Concurrent with this – but not coincidental to it – NBL teams have also frequently been taking part in preseason games against NBA opposition. It is not a surprise to see that NBA teams usually win these games, and sometimes handily. But the gap is ever-closing. And this year, the NBL broke its duck, as the Adelaide 36ers came to Phoenix to take on the Suns – and won.

The 36ers’ victory in that game came from an outside barrage worthy of, and perhaps derived from, the NBA’s own modern focus on shooting from range. Former Charlotte Hornets and Orlando Magic forward Robert Franks combined with former Dallas Mavericks and Atlanta Hawks wing Antonius Cleveland to shoot 9-14 from three-point range, while reigning G-League Most Improved Player Craig Randall II hit a massive 9-17 of his own. At the same time as the NBA is prising away the best parts of the Australian game, the NBL is having its choice of the NBA’s residual excesses, too.

Because of the high level of international exposure that the NBL has, helped immensely by these preseason games and the availability of its broadcasts online, the NBL is a good place to go for any player with NBA aspirations and borderline talent, looking for an opportunity. This is also where the date mentioned in the introduction comes into play. The 5th February end date of the regular season is a considerably earlier one than all other leagues of comparable standard, whose seasons end at either roughly the same time as the NBA’s does, or later.

In some cases, then, the NBL can be seen to function as something of an extra G-League. Not by design (the NBL is in no way an official subsidiary of the NBA), but through circumstance, calling someone up roughly March-time from the Adelaide 36ers is not much different in function than calling them March-time from the Ontario Clippers.

NBA teams can monitor the play and development of NBL players they have an eye on – the 36ers’ trio of Cleveland, Franks and Randall II are a good example of such – and then, because of the relevant dates, pick them up in the second half of the season.
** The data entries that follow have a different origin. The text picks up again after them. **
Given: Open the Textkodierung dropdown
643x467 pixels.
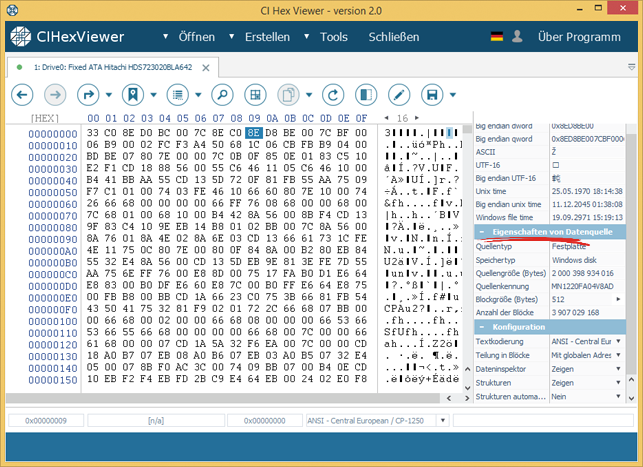Looking at the screenshot, I should (622, 341).
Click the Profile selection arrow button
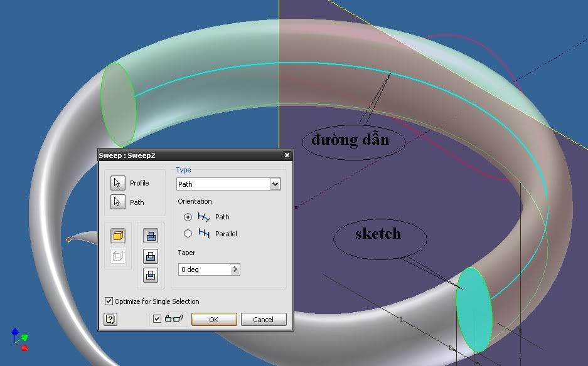This screenshot has width=588, height=366. pos(117,183)
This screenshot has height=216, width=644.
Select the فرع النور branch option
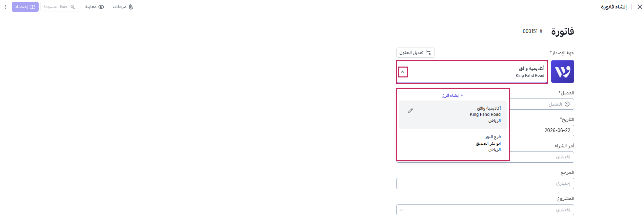[x=452, y=143]
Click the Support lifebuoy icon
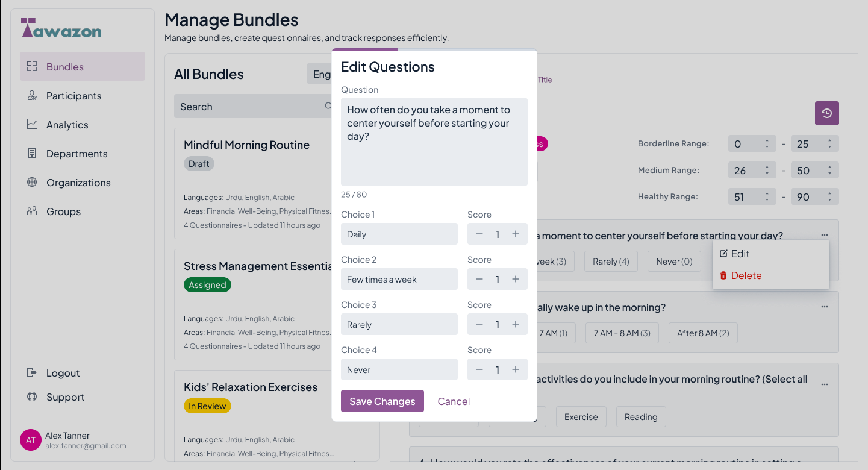 (x=32, y=397)
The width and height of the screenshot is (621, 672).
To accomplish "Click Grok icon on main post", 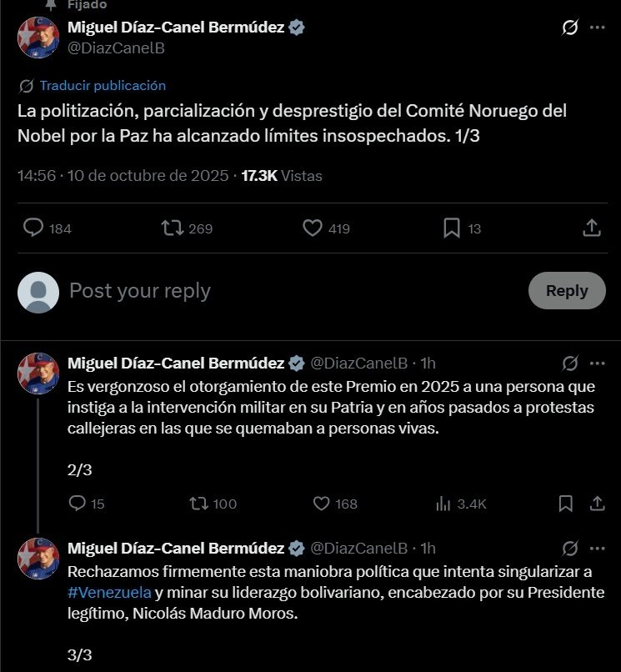I will (x=570, y=28).
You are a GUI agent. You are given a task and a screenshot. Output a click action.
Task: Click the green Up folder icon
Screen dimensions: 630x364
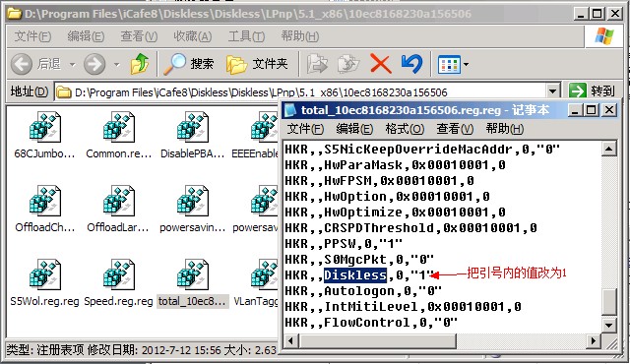pos(140,63)
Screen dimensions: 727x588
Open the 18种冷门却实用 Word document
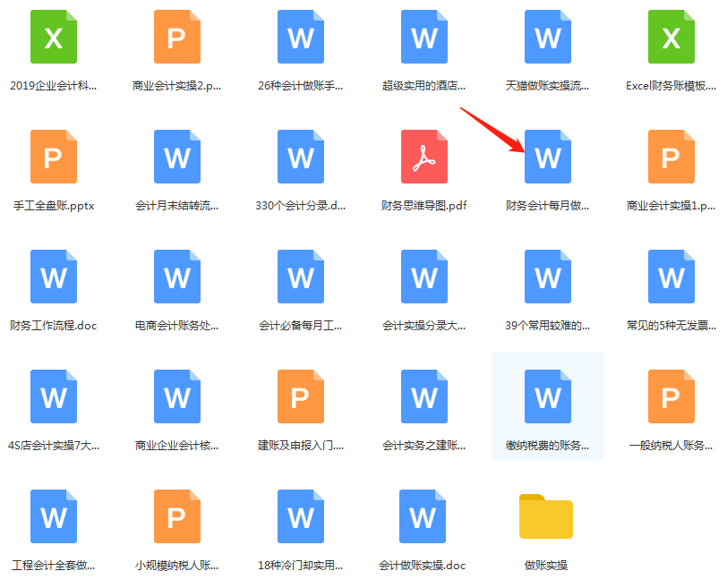(x=300, y=515)
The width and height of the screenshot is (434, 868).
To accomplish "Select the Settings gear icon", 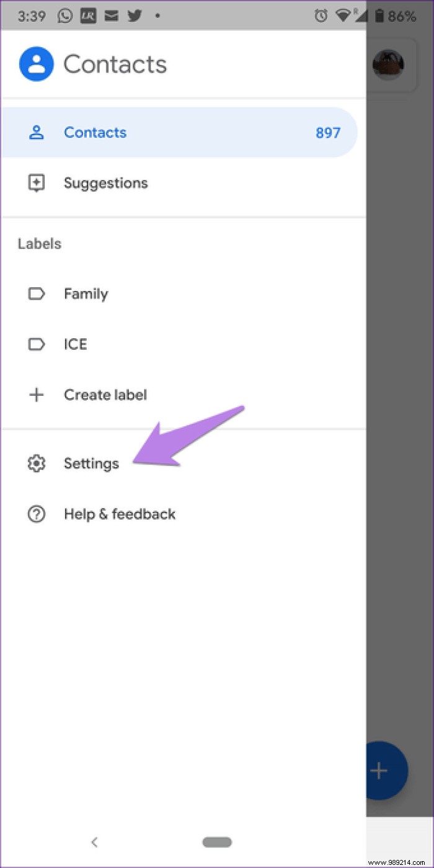I will 37,463.
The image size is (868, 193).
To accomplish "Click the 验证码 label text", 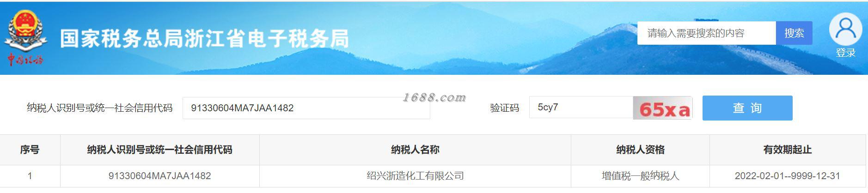I will (x=505, y=108).
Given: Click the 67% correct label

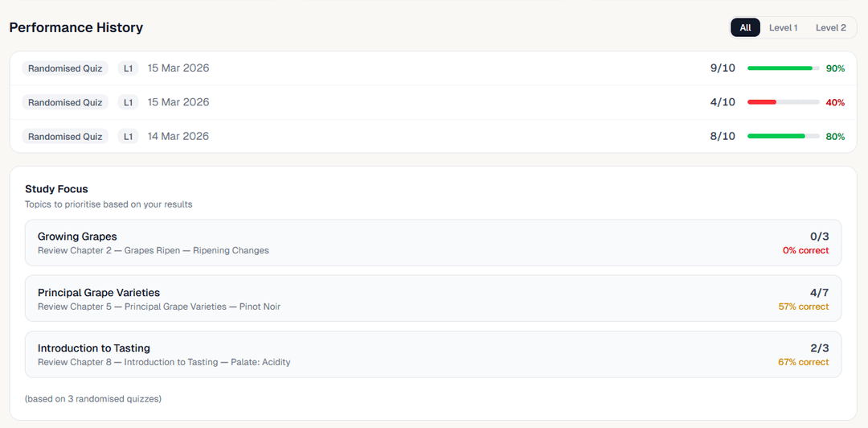Looking at the screenshot, I should [803, 362].
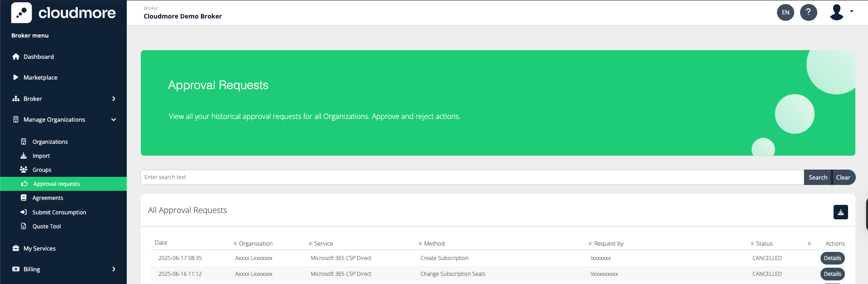Expand the Broker submenu chevron

[114, 99]
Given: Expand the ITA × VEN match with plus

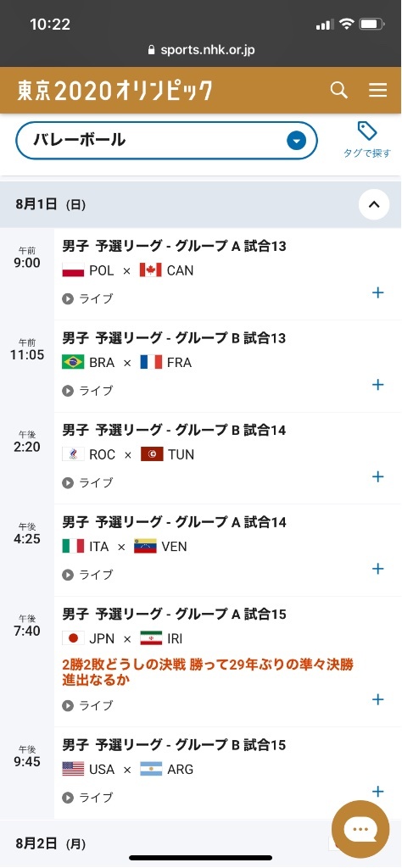Looking at the screenshot, I should click(377, 569).

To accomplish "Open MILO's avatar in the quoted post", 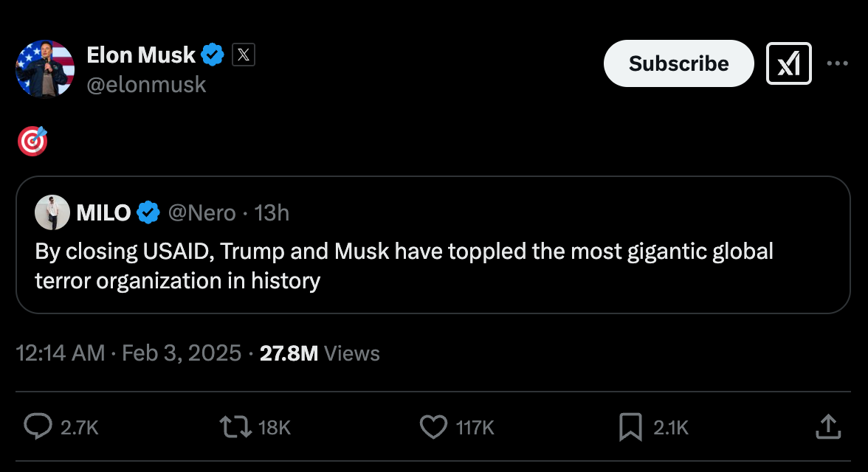I will pos(52,213).
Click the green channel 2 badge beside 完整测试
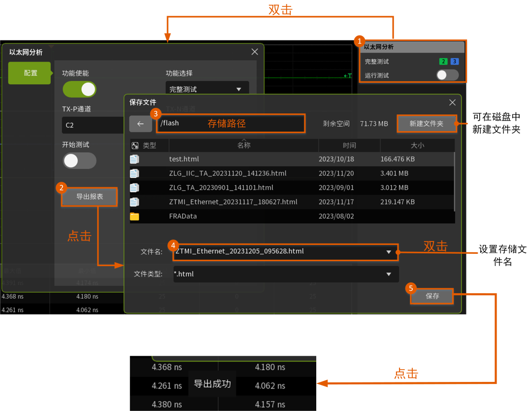 [442, 61]
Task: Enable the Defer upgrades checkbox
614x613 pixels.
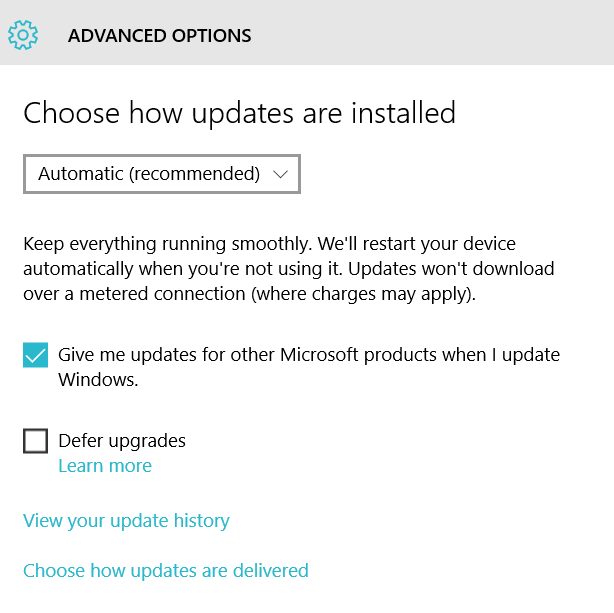Action: [36, 441]
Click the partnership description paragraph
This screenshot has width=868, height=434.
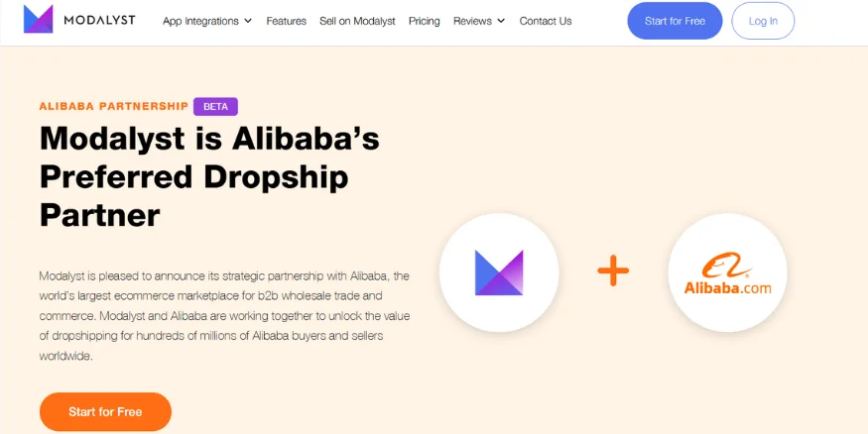224,315
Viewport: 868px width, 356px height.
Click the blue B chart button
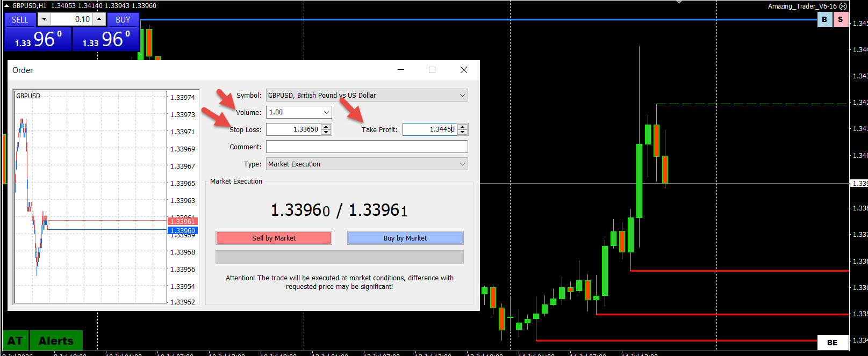[x=824, y=19]
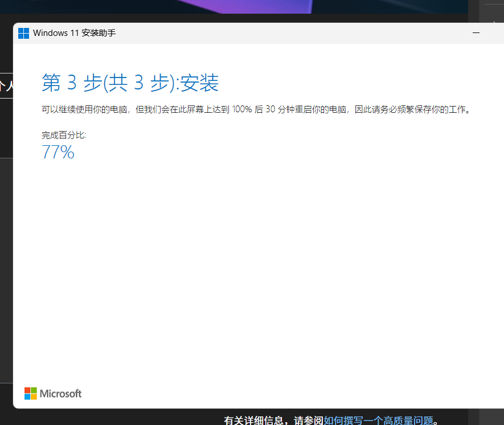Screen dimensions: 504x425
Task: Click the four-pane Windows icon in the dialog
Action: tap(23, 33)
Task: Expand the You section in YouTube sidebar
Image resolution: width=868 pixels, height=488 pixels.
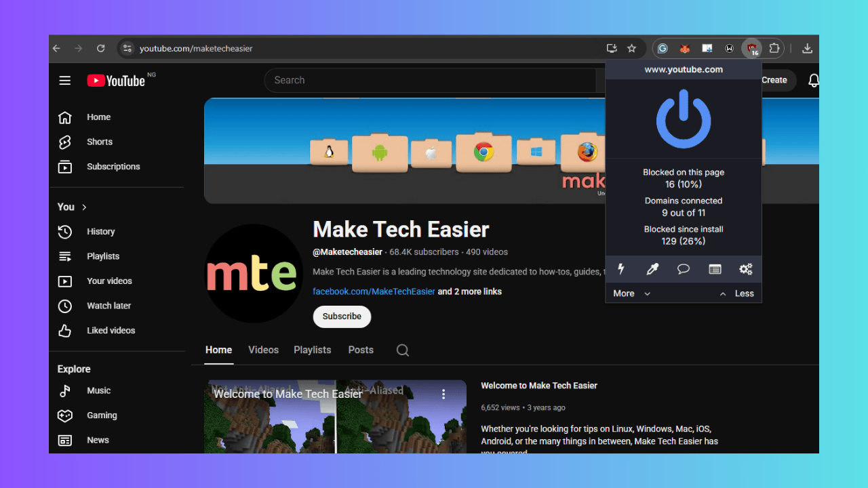Action: click(x=72, y=207)
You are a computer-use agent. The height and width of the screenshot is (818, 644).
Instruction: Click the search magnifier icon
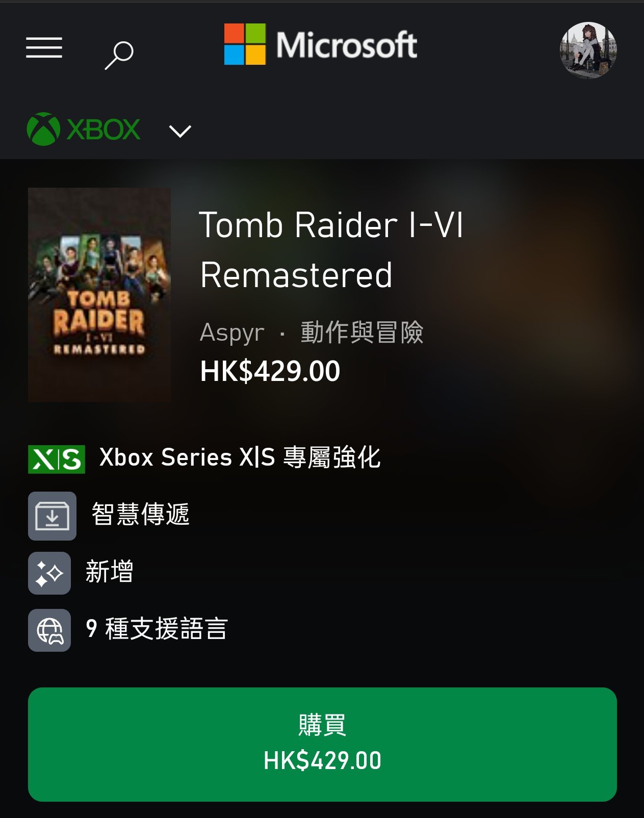click(119, 55)
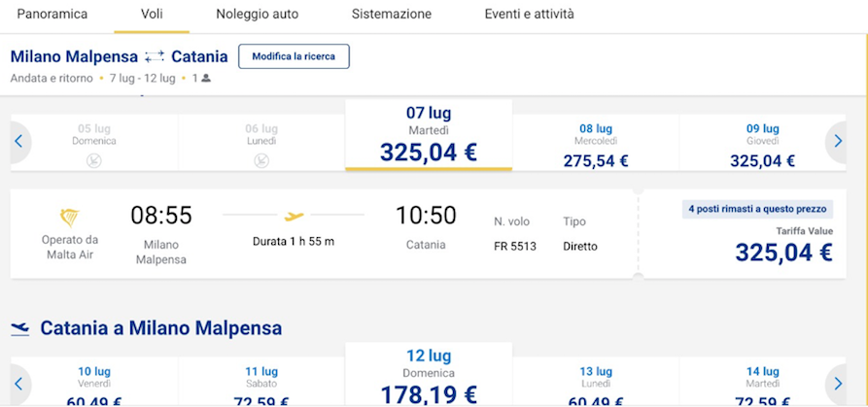The width and height of the screenshot is (868, 407).
Task: Click the no-flight icon under 05 lug
Action: (94, 160)
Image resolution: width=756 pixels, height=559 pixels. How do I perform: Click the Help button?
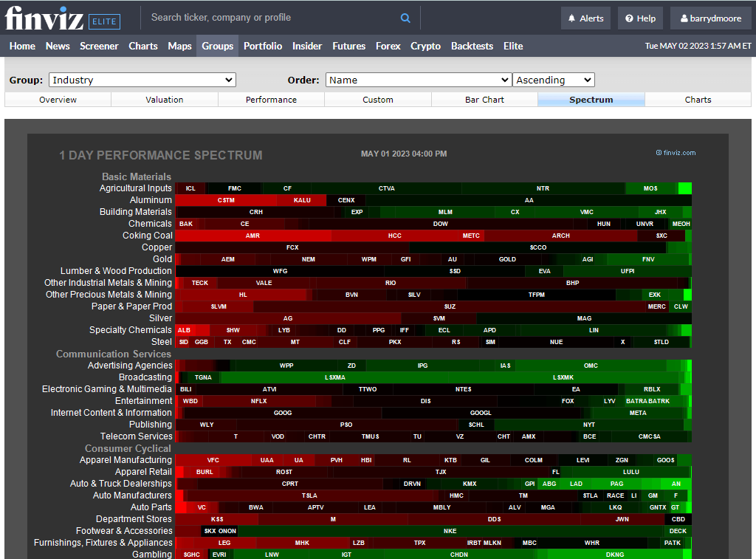(639, 18)
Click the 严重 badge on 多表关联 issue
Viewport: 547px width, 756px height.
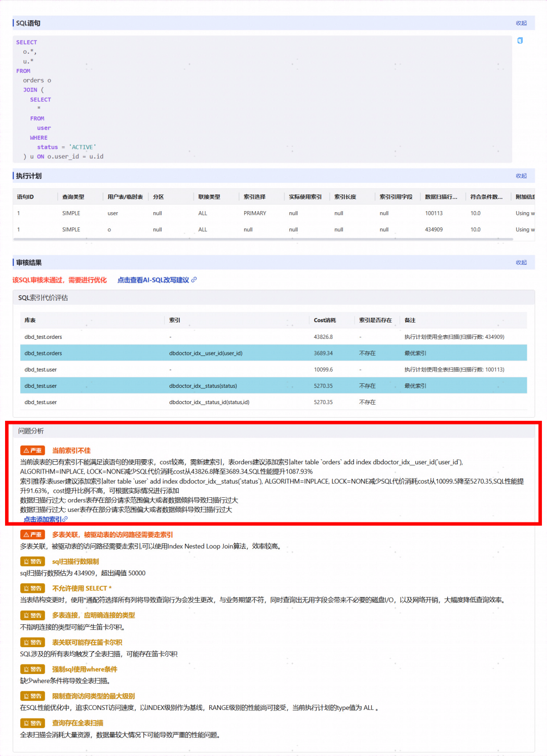tap(31, 534)
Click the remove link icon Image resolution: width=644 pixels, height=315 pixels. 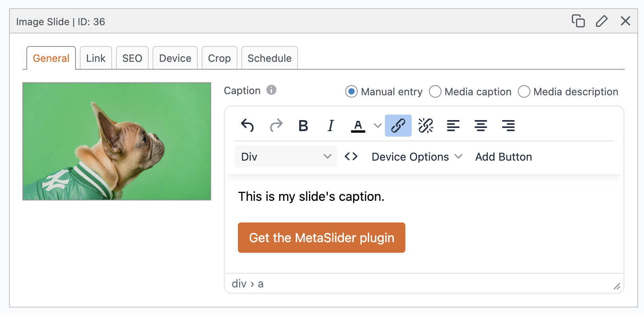[x=425, y=126]
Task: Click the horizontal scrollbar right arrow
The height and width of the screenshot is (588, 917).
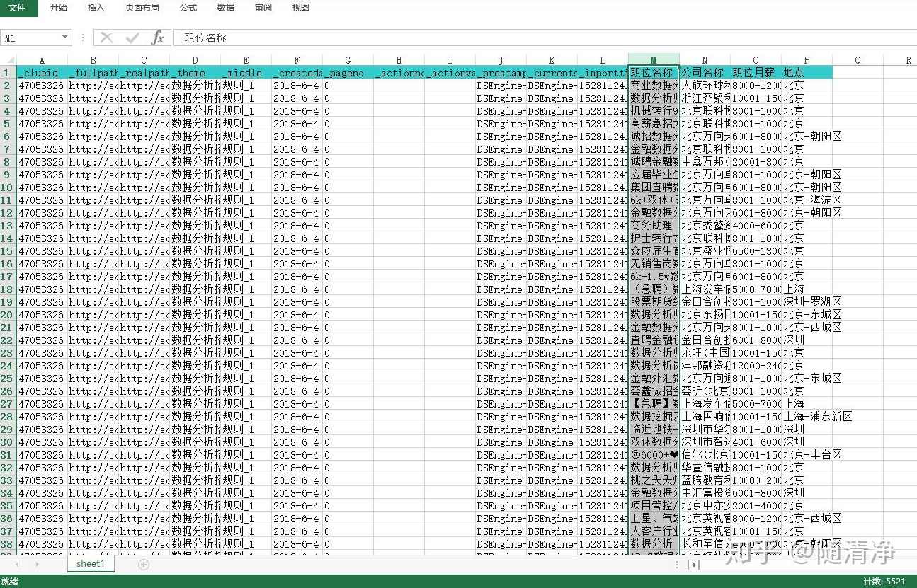Action: click(x=912, y=565)
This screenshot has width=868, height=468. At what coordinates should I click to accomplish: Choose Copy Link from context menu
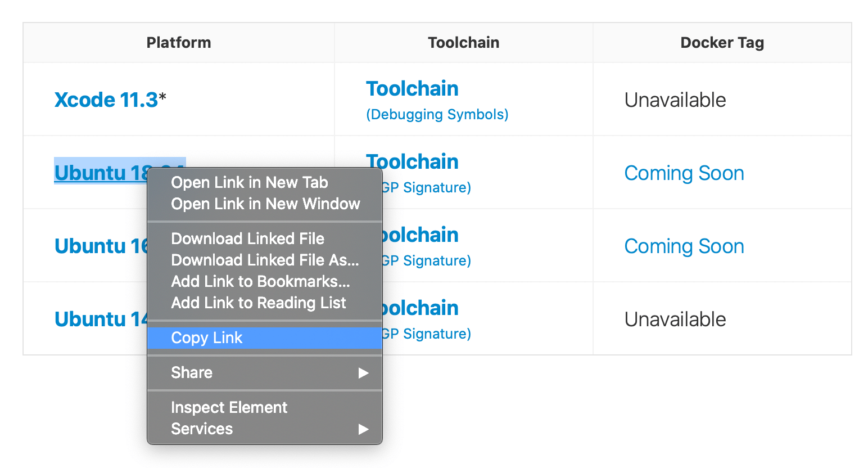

Not all NBL players are eligible or capable-enough to merit signing in this way, but then, neither are all players in the G-League, either.

Contrary to the common misconception, there is no date by which players must be signed to be eligible for the NBA playoffs, other than the final day of the regular season (i.e. before they start). The only rule is that if a player is on an NBA roster by the close of business on 1st March, that team is the only one they can play for in the postseason. But if they are in Australia at that time, there is no such issue. And so if your NBA team is looking for some mid-season reinforcements by the time 2023 rolls around, don’t forget to look down under.